Simon Husbands

Personal information
- Born: July 16, 1969 (age 57) Bridgetown, Barbados
- Occupation: Jockey

Horse racing career
- Sport: Horse racing
- Career wins: 38

Major racing wins
- Barbados Gold Cup (1998) Frost King Stakes (2000) Bold Ruckus Stakes (2001) Shady Well Stakes (2003) Victoria Park Stakes (2004) Jacques Cartier Stakes (2008)

Significant horses
- Federico, Organ Grinder

= Simon Husbands =

Simon Husbands (born July 16, 1969, in Bridgetown, Barbados) is a jockey in Thoroughbred horse racing.

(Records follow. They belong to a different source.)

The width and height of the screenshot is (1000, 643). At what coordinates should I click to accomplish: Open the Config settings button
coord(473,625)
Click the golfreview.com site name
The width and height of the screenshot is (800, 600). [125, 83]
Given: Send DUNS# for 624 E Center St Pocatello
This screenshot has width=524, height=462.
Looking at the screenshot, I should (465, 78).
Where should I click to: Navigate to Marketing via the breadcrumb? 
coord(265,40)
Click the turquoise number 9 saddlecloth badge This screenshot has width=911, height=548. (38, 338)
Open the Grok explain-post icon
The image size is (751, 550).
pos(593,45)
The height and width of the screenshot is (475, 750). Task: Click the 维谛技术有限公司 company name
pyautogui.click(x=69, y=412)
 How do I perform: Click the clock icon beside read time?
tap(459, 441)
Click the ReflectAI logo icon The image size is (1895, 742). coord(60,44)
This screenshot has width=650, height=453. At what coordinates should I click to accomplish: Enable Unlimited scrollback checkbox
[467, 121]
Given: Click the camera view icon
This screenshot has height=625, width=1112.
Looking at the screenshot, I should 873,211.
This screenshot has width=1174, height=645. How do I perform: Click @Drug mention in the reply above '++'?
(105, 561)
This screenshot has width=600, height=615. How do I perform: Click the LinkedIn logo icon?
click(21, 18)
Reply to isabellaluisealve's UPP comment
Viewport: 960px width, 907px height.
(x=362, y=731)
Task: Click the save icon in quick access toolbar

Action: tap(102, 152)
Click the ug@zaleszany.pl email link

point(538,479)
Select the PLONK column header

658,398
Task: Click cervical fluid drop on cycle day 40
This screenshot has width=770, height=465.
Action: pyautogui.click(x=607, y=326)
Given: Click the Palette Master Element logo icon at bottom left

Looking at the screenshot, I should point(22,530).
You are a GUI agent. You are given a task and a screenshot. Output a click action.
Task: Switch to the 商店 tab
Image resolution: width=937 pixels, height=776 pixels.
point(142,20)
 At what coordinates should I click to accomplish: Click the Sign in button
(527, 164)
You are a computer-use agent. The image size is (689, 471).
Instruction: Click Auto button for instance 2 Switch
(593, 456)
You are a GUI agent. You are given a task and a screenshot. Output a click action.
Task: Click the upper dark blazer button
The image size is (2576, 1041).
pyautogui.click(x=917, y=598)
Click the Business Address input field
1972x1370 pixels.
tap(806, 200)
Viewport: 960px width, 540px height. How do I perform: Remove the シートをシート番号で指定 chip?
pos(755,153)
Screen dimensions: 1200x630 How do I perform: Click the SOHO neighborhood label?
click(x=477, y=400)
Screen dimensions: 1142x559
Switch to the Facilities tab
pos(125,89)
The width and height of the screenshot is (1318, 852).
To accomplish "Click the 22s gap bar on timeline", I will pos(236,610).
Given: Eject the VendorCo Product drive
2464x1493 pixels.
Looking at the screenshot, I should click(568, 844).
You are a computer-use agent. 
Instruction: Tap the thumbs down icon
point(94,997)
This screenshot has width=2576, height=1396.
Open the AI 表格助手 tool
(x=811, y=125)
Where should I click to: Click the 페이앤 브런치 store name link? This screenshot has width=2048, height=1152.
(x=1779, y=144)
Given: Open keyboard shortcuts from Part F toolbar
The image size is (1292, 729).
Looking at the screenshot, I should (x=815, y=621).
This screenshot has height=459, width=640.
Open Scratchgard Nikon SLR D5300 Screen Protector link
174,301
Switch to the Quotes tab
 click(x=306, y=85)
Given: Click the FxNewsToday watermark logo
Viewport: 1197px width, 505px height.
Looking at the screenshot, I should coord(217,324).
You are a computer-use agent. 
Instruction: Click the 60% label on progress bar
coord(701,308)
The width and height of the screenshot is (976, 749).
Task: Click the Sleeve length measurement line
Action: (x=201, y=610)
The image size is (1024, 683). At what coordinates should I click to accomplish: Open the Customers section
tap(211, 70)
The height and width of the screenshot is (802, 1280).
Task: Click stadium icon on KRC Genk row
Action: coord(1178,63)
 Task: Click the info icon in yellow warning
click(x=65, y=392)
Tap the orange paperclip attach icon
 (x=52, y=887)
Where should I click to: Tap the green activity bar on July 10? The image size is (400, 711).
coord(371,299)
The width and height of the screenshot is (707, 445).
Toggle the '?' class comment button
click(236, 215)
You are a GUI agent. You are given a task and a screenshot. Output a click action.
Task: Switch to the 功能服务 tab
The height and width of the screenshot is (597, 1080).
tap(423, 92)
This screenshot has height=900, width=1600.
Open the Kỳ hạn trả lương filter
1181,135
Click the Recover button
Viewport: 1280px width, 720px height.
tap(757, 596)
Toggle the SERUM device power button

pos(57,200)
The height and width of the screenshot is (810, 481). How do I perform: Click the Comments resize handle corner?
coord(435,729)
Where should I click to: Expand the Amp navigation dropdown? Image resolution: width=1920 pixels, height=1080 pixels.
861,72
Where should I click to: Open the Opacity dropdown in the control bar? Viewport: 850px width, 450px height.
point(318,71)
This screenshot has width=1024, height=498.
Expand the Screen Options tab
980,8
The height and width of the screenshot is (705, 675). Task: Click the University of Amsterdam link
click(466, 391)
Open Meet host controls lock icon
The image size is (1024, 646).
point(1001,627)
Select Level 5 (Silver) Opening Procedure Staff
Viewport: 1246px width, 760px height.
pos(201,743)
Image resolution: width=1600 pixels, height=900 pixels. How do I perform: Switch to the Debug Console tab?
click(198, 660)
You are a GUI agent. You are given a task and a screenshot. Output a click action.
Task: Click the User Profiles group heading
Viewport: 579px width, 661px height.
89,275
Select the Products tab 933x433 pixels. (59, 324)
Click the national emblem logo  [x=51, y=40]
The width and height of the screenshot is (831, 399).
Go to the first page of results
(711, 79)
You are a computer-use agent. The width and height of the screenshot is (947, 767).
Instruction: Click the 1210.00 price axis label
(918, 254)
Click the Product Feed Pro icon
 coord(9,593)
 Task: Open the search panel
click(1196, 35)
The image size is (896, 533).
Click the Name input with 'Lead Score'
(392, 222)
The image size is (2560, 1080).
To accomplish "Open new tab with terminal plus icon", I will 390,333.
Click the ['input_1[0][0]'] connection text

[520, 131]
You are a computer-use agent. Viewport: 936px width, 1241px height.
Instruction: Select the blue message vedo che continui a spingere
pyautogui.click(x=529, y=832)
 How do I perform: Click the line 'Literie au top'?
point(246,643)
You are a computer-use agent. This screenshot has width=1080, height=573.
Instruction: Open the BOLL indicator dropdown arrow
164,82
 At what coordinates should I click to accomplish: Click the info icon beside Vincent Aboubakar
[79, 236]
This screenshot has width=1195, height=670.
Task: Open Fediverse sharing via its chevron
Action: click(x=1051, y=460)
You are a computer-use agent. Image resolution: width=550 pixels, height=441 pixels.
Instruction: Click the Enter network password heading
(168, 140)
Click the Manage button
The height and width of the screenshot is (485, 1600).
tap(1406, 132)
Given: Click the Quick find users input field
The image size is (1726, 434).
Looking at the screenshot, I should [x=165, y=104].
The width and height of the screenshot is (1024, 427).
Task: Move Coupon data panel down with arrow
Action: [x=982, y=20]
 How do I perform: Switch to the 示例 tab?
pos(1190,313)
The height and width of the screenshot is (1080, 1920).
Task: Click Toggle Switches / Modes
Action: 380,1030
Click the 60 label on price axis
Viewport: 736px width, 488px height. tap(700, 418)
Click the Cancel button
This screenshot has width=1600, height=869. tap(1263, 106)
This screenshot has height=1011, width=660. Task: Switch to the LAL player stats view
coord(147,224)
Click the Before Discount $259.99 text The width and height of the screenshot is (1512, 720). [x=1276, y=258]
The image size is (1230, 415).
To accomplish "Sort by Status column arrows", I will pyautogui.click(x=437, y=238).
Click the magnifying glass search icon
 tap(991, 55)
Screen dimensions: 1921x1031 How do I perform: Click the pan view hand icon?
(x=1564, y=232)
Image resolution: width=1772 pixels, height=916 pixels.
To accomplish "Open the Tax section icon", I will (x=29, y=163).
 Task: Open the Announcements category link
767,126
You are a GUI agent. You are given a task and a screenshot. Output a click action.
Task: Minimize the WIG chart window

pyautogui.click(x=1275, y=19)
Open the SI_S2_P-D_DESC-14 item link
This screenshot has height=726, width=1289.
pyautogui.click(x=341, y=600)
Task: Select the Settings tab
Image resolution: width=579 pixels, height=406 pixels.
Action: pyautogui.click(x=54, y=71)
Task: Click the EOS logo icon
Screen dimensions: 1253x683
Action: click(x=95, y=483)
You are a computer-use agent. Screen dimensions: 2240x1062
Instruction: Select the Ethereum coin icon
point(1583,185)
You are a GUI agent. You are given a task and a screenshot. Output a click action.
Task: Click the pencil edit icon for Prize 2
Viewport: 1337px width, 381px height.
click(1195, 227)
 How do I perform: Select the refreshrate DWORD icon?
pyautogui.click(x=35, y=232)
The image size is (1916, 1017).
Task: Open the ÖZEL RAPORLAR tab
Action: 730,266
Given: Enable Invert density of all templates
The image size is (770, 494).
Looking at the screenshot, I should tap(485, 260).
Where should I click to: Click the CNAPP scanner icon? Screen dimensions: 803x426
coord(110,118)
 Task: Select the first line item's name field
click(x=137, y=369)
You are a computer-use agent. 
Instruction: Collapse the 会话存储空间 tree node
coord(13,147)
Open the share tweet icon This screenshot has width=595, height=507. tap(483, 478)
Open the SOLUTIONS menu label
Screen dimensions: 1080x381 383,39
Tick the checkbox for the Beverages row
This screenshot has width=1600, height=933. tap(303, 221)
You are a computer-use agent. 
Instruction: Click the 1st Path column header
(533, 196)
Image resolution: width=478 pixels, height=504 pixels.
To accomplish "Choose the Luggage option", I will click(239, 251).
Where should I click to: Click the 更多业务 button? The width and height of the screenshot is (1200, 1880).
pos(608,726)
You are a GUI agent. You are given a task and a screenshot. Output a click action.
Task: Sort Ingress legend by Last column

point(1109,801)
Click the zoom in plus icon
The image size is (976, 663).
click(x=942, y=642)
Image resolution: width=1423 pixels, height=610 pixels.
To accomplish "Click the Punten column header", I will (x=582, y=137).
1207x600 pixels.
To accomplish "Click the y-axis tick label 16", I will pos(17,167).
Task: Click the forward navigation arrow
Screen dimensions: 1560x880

Husbands began racing in his native Barbados in the mid nineteen eighties then a few years later relocated to Fort Erie Racetrack in Fort Erie, Ontario, Canada where he earned his first North American win in 1990. Riding from a base at Woodbine Racetrack in Toronto since 2000, among his victories, Simon Husbands has won the Shady Well, Frost King and Victoria Park Stakes. In 1998 he traveled to his homeland where he won the country's most prestigious race, the Barbados Gold Cup.

Simon Husbands is the older brother of jockey Patrick Husbands who followed in his footsteps and settled in Canada.